Bei der Wahl eurer Beleuchtung geht es um die Wahl eures Blickfeldes in der Dämmerung und bei Nacht. Dahingehend thematisiert dieser Artikel die modernen Techniken der Beleuchtung und worauf es beim Kauf zu achten gilt. Anschließend wird der von Busch und Müller entworfenen Scheinwerfer Lumotec IQ-X getestet.

Die richtige Frontbeleuchtung am Fahrrad

Grundsätzlich wird ein Scheinwerfer an der Gabelbrücke oder auch am Lenker befestigt und mit dem Dynamo am Reifen oder in der Nabe verkabelt. Anschließend geht ein weiteres Kabel zum hinteren Teil des Rades, um die dortige Beleuchtung mit Strom zu versorgen. Eine mittlerweile veraltete Technik ist die normale Glühbirne, die von einem Spiegel umhüllt ist. Ein solches System ist im preisgünstigen Segment zu finden, allerdings aufgrund einer mangelnden Ausleuchtung nicht zu empfehlen. Bei modernen Scheinwerfern hingegen befindet sich eine sehr starke LED im vorderen Gehäuse und scheint auf einen im hinteren Teil des Gehäuses verbauten Spiegel. Durch eine gezielte Positionierung der verbauten Spiegel kann das Licht optimal auf die unterschiedlichen Sichtbereiche gelenkt werden. Doch aufgepasst bei der Lampenwahl - ein Scheinwerfer darf bestimmte Leuchtstärken nicht überschreiten und auch beim Einbau muss auf die richtige Position geachtet werden. Alles weitere zu den Vorgaben der Straßenvekehrsordnung haben wir hier aufgeschrieben.

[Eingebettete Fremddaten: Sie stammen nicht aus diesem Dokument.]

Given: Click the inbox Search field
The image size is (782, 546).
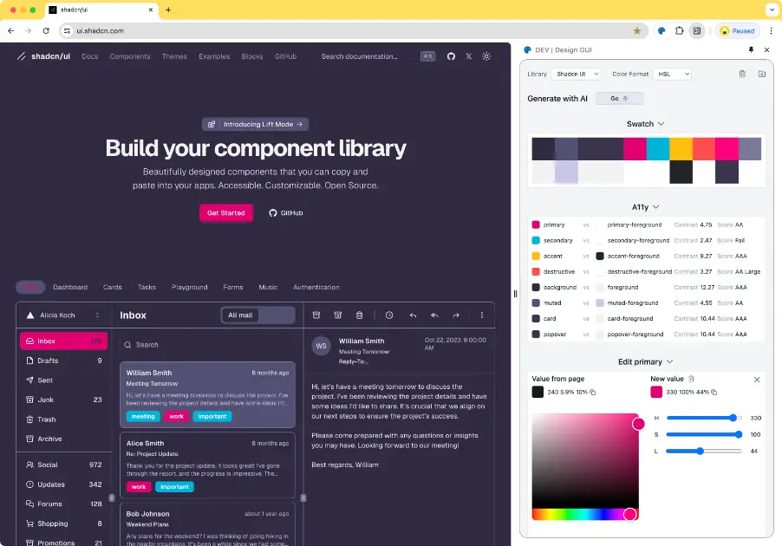Looking at the screenshot, I should pos(206,344).
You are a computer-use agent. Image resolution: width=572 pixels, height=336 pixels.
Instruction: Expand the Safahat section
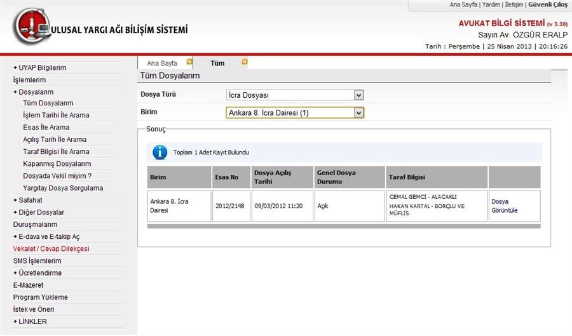coord(27,200)
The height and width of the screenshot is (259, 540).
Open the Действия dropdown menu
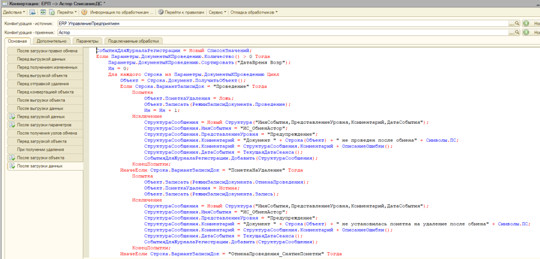pyautogui.click(x=13, y=12)
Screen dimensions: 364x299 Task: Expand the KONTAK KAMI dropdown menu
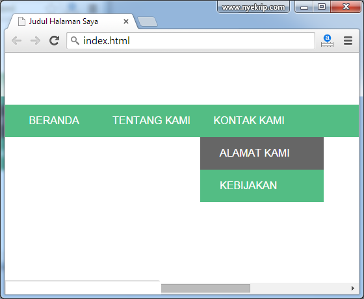click(249, 120)
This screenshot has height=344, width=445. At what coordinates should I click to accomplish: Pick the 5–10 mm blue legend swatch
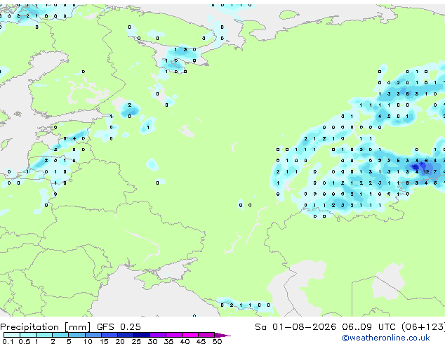coord(77,335)
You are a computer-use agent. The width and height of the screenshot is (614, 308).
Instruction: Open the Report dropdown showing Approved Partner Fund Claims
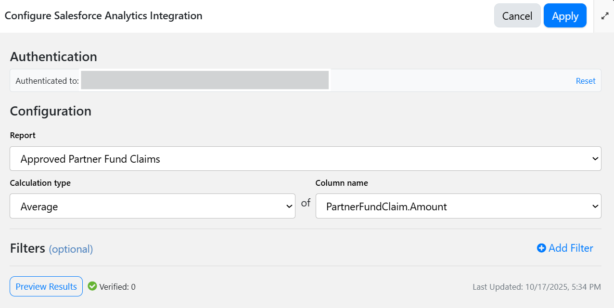tap(305, 159)
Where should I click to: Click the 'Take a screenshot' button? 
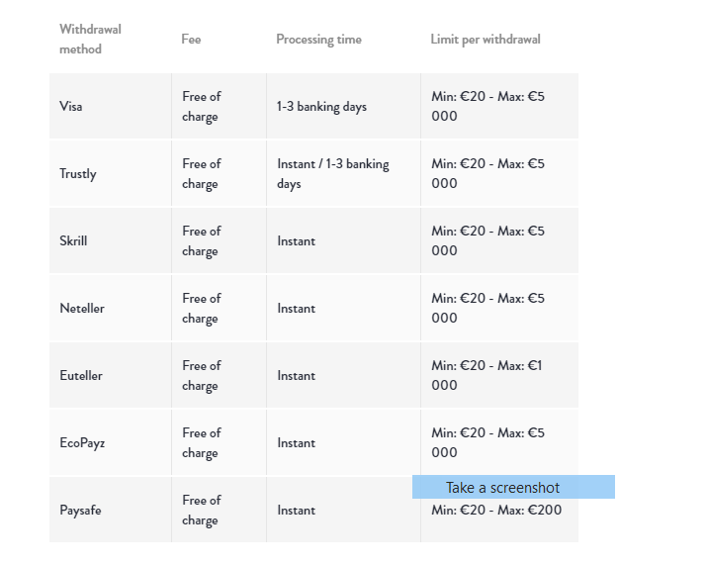coord(513,487)
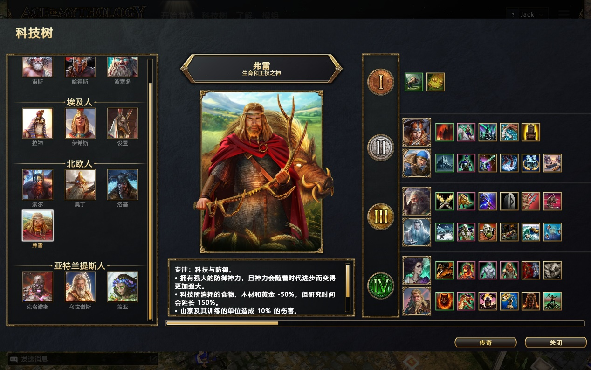Select the 索尔 god portrait
The width and height of the screenshot is (591, 370).
pyautogui.click(x=38, y=184)
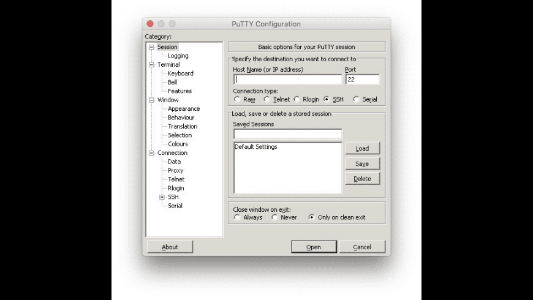This screenshot has width=533, height=300.
Task: Click the About button
Action: coord(170,247)
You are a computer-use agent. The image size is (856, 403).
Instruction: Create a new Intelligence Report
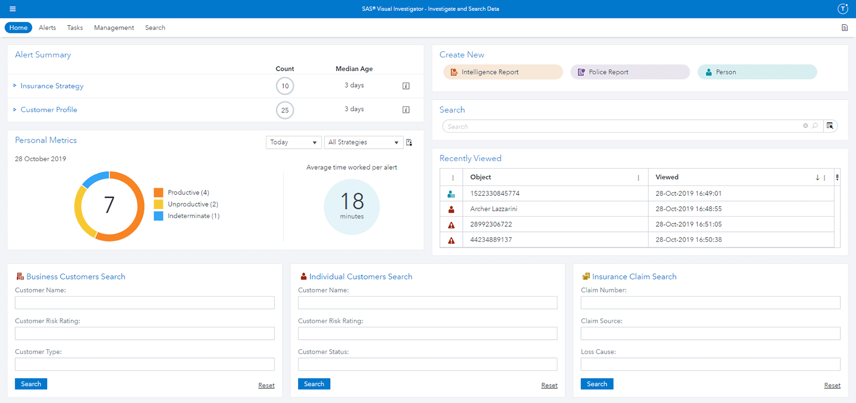point(503,72)
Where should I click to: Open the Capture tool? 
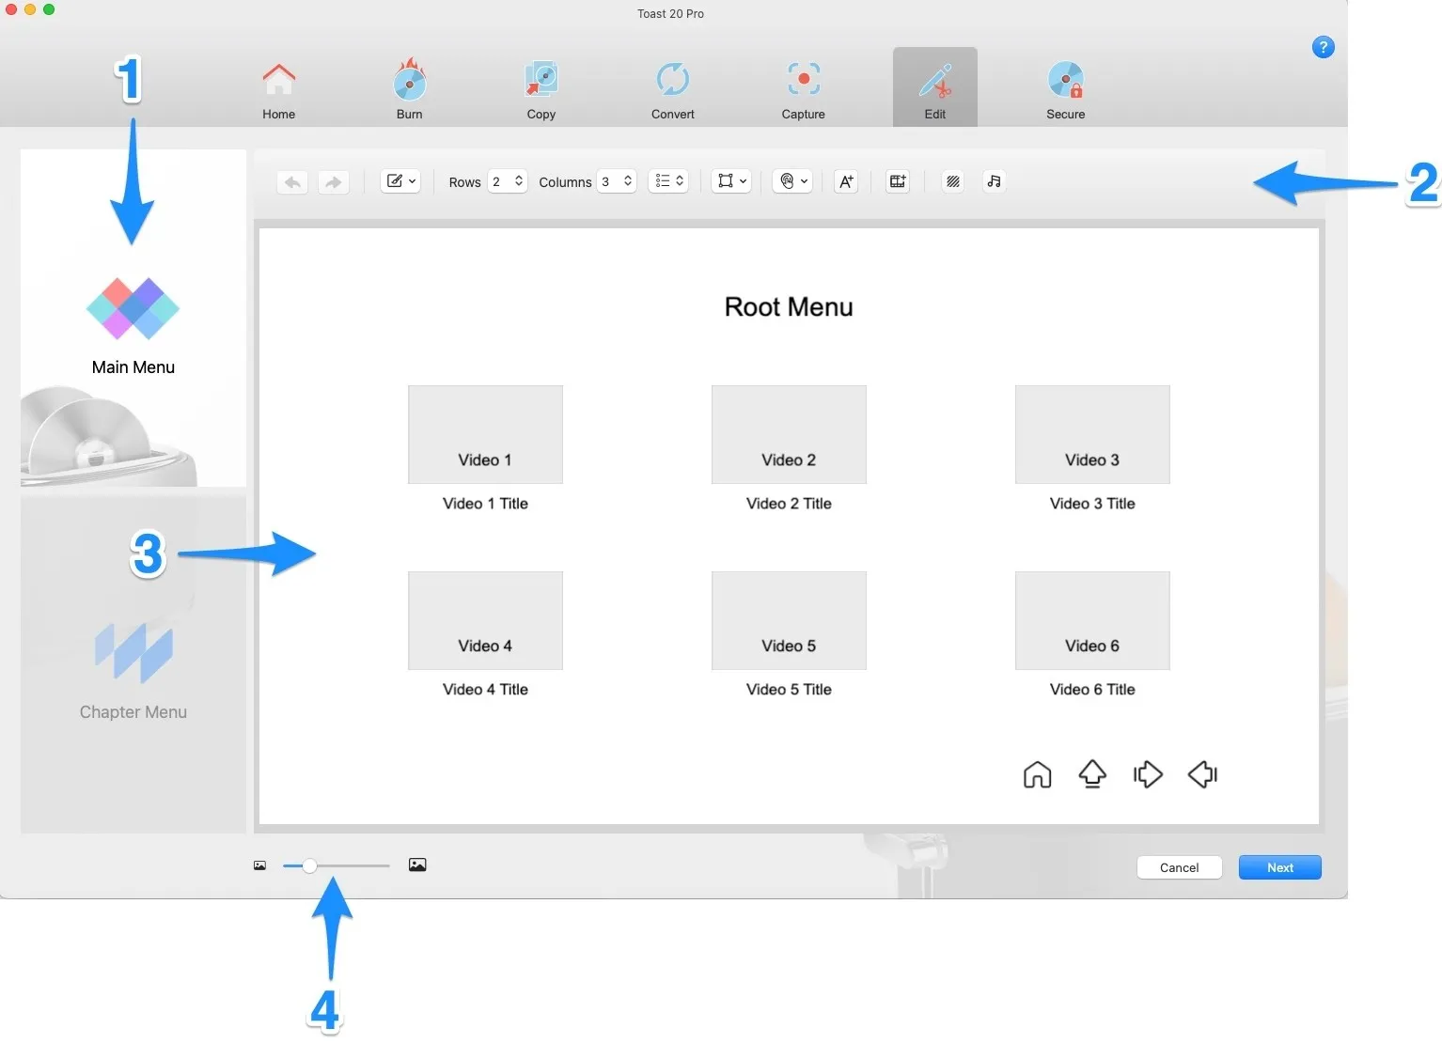(x=803, y=89)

Weiterhin werden immer mehr Sensoren an modernen Front Scheinwerfern verbaut, die sich an die jeweilige Fahrsituation anpassen und die Ausleuchtung optimieren. So wird unter anderem auch das Tagfahrlicht gesteuert. Bei einigen Modellen ersetzen Sensoren bereits vollständig einen Schalter zur Steuerung des Lichts (siehe Bild oben links). Bei der Wahl eures Scheinwerfers geht es dahingehend um die Stärke des Lichts, ob und welche Sensorik verbaut sein soll und ob Funktionen wie Tagfahrlicht oder Standlicht vertreten sein sollen.

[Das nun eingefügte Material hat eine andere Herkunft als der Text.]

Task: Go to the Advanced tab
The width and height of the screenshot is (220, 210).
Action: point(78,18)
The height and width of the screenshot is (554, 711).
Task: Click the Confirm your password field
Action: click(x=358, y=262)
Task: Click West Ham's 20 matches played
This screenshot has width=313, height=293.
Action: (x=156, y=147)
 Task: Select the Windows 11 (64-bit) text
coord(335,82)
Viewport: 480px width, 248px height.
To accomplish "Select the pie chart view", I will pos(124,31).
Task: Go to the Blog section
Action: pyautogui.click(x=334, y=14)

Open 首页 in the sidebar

Produkttest BuM Lumotec IQ-X

Ich habe mich für von Busch und Müller entworfene Scheinwerfer mit 100 Lux, der BuM Lumotec IQ-X entschieden. Dieses Modell ist sowohl in Schwarz als auch in Silber zu erwerben. Der Hersteller ermöglicht dies durch eine Technologie, die erstmals 2007 verbaut worden ist. Hierbei geht es darum, dass nicht mehr die Leuchtquelle selbst, sondern Spiegel im Scheinwerfer so positioniert werden, dass eine optimale Ausleuchtung erfolgen kann. Dies wird seit 2012 durch Prismen ermöglicht. Die Ausleuchtung ist dadurch so konstruiert worden, dass sowohl der Nah- als auch Fernbereich ausgeleuchtet ist. Dies gelingt dem Scheinwerfer nach einer optimalen Montage und Einstellung auch sehr gut, zeigt angesichts des Preises jedoch, wenn auch sehr kleine, Schwächen auf. So ist der Übergang zwischen dem Nah- und Fernbereich nicht optimal ausgeleuchtet.

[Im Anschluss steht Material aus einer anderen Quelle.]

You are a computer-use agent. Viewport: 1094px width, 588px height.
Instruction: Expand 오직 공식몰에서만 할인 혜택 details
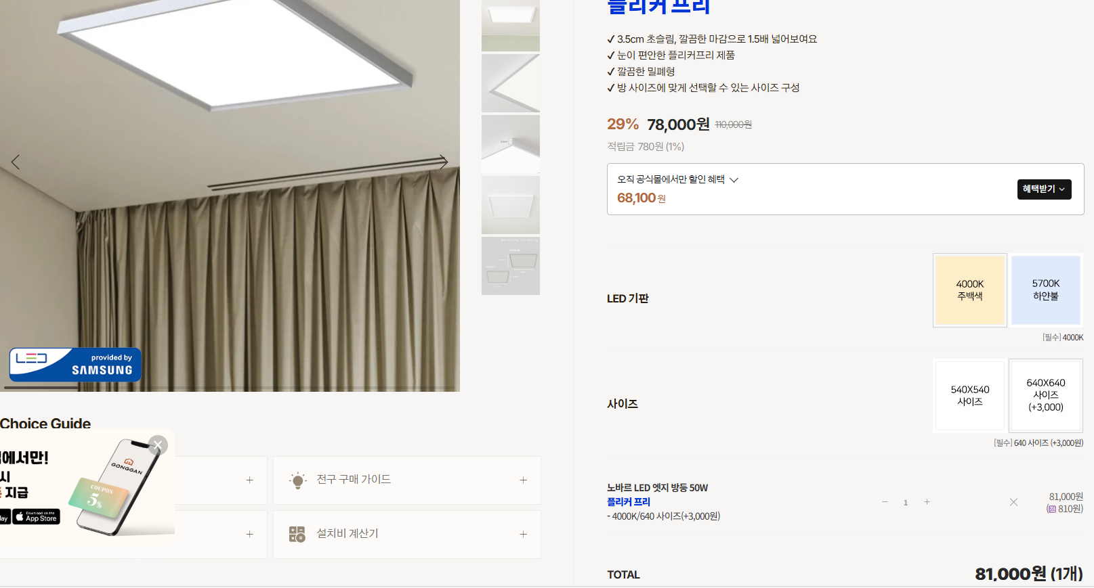677,179
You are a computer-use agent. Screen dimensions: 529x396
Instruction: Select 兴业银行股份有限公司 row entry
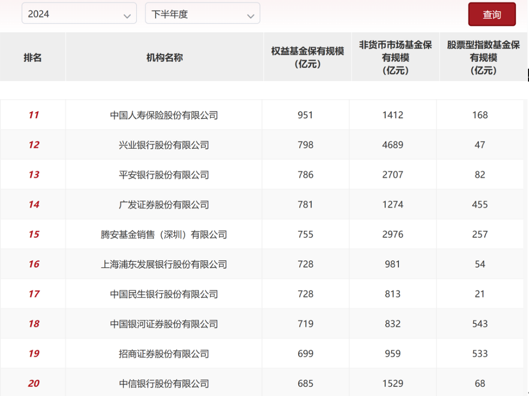164,145
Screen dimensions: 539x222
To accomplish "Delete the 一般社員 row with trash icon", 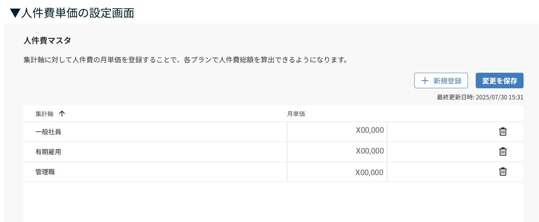I will [503, 132].
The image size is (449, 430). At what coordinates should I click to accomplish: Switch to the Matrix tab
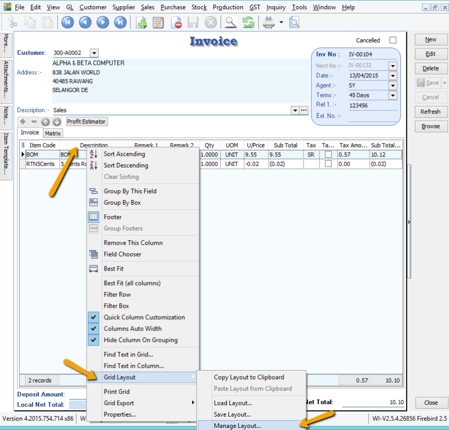pos(53,133)
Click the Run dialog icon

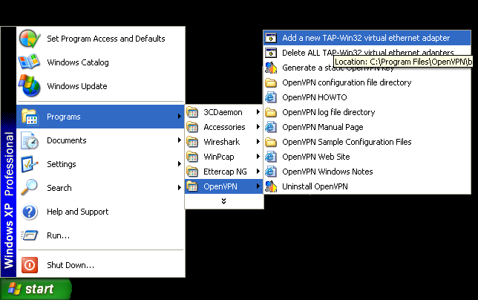pos(29,235)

Das Material allerdings ist zweifelsfrei optimal gewählt worden. Das aus Aluminium gefertigte Gehäuse dient gleichzeitig als Kühlsystem für den Scheinwerfer. Weiterhin wurden an den Seiten des Scheinwerfers drei Schlitze eingebaut, die einen kleinen Akzent am edlen und gleichzeitig schlicht gestaltetem Scheinwerfer setzen. Leider wird neben dem Halter und einem Lichtkabel zum Anschließen des hinteren Lichts kein weiteres Befestigungsmaterial, wie beispielsweise Kabelbinder oder ein Schrumpfschlauch mitgeliefert. Beim IQ-X wurde ein schöner Kompromiss aus Sensorik und einem manuellen Schalter verbaut. Die Sensorik ist hierbei verantwortlich für das Tagfahrlicht und eingebaute Kondensatoren für das Standlicht. Wenn ich hingegen das Licht vollständig ausgeschaltet haben möchte, ist dies durch die Betätigung am Schalter möglich. Dies ist durch einen Druckknopf möglich, der ebenfalls farblich (blau) untermalt worden ist. Dies kommt vor allem bei Fahrten am Abend sehr schön zur Geltung und setzt erneut einen schönen Akzent.

Abschließend ist natürlich die Frage, ob sich ein Kauf für einen Preis von 139 € tatsächlich lohnt. Insgesamt muss man dies auf das Fahrverhalten des Nutzers einschränken. Für einen Radfahrer, der nur in der Stadt unterwegs ist und prinzipiell auf beleuchteten Straßen fährt, ist ein solcher Scheinwerfer nicht zwangsläufig notwendig. Wer hingegen viel auf unbeleuchteten Strecken, wie Waldwegen oder auch Landstraßen unterwegs ist, kann einen Kauf durchaus in Erwägung ziehen. Die Ausleuchtung ist trotz der minimalen Einschränkung im Übergang von Nah und Fern zweifelsfrei auf einem sehr guten, wenn nicht sogar dem höchsten Niveau.